*** Opening Entries supplied ***
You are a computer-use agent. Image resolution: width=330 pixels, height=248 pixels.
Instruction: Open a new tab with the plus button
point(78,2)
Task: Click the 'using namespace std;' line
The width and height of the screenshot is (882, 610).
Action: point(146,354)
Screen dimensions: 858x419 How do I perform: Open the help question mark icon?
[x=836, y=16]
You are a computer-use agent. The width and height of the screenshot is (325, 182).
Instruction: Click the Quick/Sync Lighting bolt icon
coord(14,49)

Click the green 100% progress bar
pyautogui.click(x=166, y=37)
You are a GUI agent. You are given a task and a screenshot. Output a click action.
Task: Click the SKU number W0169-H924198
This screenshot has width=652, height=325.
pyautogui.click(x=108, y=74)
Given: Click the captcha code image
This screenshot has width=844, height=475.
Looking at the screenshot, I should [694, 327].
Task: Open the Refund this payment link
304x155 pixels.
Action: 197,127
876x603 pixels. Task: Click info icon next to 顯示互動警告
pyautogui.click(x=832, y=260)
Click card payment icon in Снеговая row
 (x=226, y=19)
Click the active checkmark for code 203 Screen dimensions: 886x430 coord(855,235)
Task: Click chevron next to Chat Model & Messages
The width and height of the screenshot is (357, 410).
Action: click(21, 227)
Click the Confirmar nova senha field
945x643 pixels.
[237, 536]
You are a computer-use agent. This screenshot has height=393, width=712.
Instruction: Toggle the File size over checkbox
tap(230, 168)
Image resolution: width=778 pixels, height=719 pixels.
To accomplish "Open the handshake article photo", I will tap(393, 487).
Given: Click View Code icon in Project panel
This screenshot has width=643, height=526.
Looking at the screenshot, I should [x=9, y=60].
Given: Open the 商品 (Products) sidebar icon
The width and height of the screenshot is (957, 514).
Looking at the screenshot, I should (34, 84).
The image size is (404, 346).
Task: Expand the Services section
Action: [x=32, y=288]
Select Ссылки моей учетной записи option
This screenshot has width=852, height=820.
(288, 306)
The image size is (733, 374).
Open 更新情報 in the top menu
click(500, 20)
*** Closing Entries supplied ***
Within the records above, count the lines that include the string "agent"; state the number and nothing else.

4